L.J., A MINOR, INDIVIDUALLY AND BY HIS PARENTS, V.J. & Z.J., PLAINTIFFS,
v.
AUDUBON BOARD OF EDUCATION, DEFENDANT.



The opinion of the court was delivered by: Hon. Jerome B. Simandle

[relates to Docket Item No. 22]

MEMORANDUM OPINION

This matter having come before the Court upon the motion of defendant Audubon Board of Education ("Defendant") to (1) vacate default that was entered at the request of plaintiffs L.J., a minor, individually and by his parents, V.J. and Z.J. ("Plaintiff") and (2) for leave to file an amended answer [Docket Item No. 22]; and the Court having received opposition to such motion from Plaintiff; and the Court having considered the parties' submissions;

THE COURT FINDS as follows:

1. This matter arises from a special education dispute that was initiated by V.J. and Z.J., the parents of special education student L.J., against Defendant, Audubon Board of Education. After Plaintiff's parents filed a request for a due process hearing the matter was transmitted to the Office of Administrative Law and assigned to the Honorable Joseph F. Martone, Administrative Law Judge ("Judge Martone") for a hearing. After several days of hearings and post-hearing briefs, Judge Martone issued his final decision in the matter in favor of Plaintiff in October of 2006.

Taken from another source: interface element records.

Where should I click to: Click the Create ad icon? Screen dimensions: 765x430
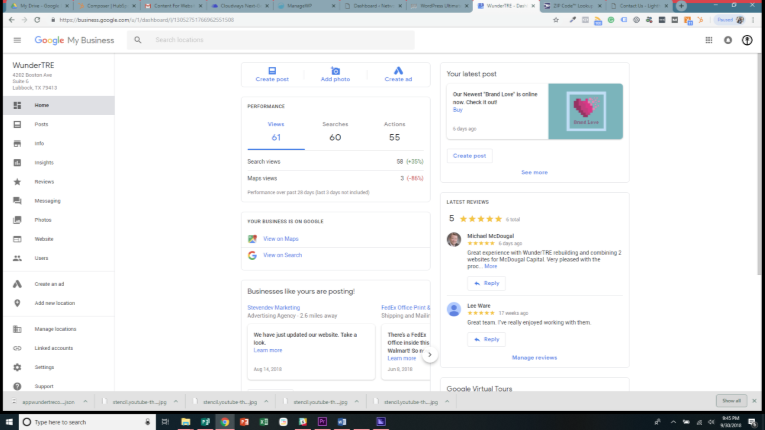pos(398,71)
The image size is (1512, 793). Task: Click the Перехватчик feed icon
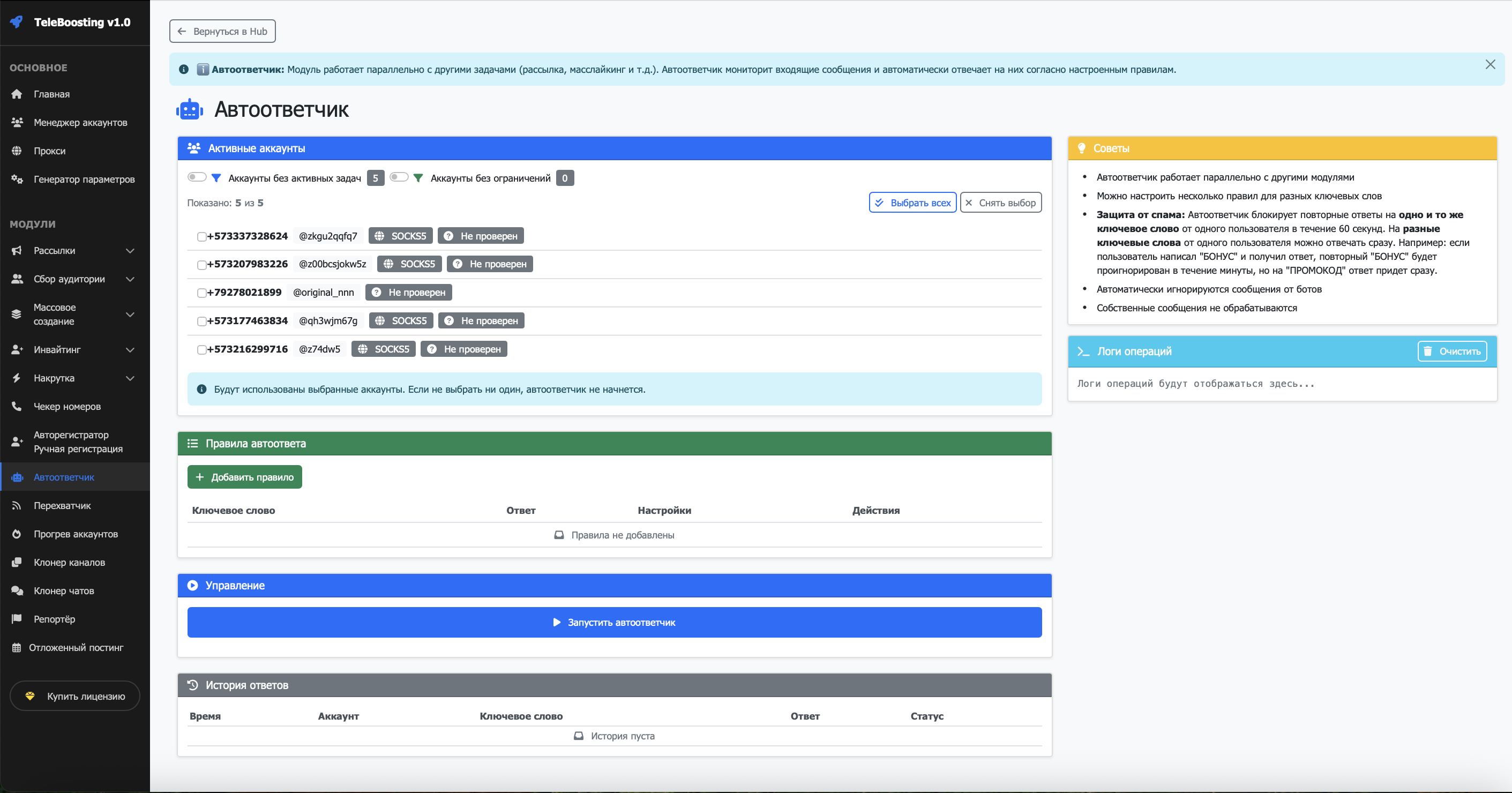click(17, 505)
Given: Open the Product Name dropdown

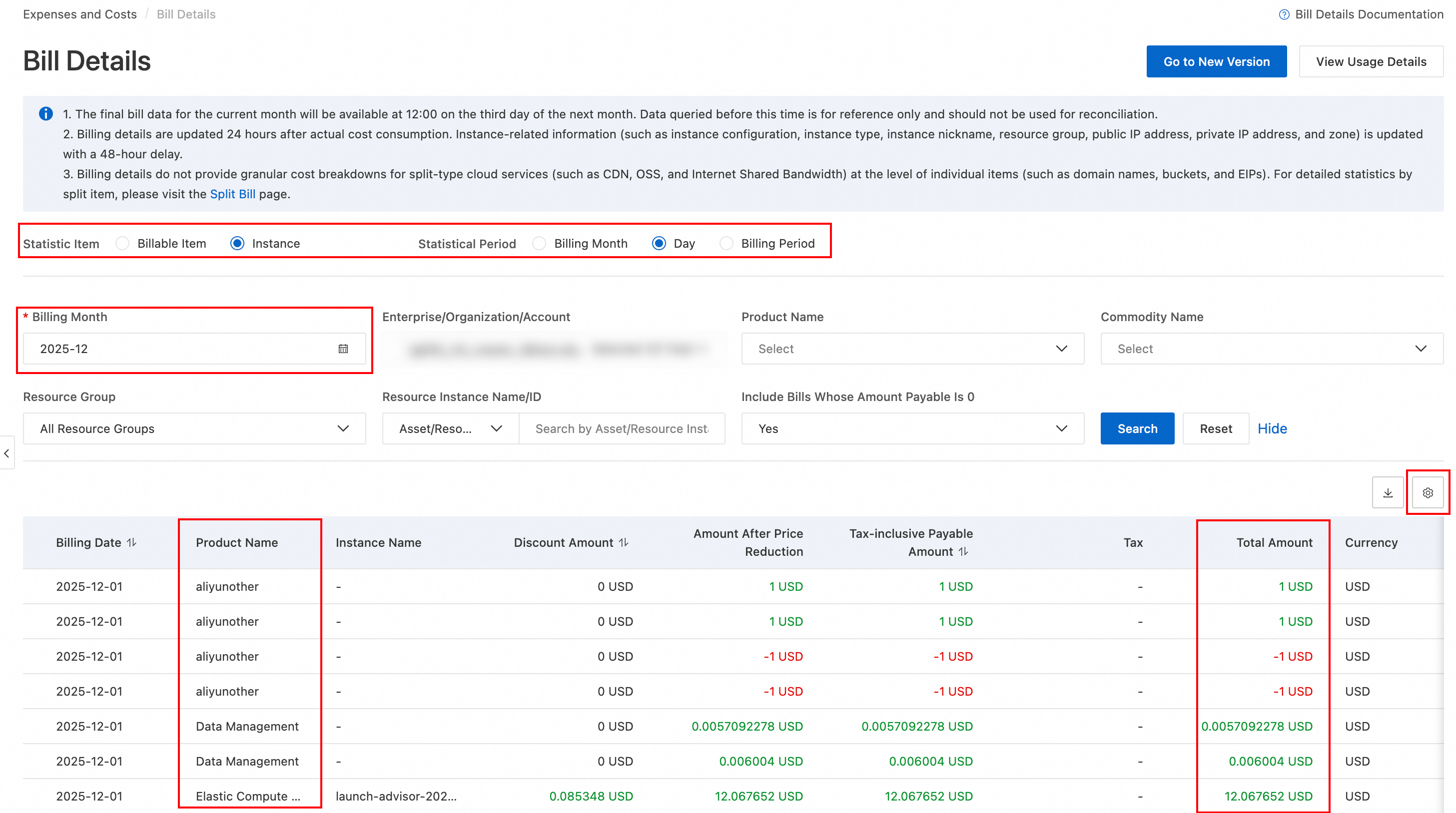Looking at the screenshot, I should 912,349.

2. On November 8, 2006, Plaintiff filed a complaint (the "Complaint") against Defendant seeking attorney's fees as the prevailing party at the administrative level under 20 C.F.R. § 1415(i)(3)(B). [Docket Item No. 1.] On November 13, 2006, Plaintiff returned the summons, having been served by counsel for Plaintiff (Jamie Epstein, Esq.) on a Ms. Debbie Horan, an accounting clerk working for the Audubon Board of Education. [Docket Item No. 3.] On November 17, 2006, Plaintiff filed an amended complaint against Defendant. [Docket Item No. 4.] Because Defendant failed to timely file an answer, Plaintiff filed a request for default on December 7, 2006 [Docket Item No. 9] and the Clerk of the Court entered default on December 8, 2006.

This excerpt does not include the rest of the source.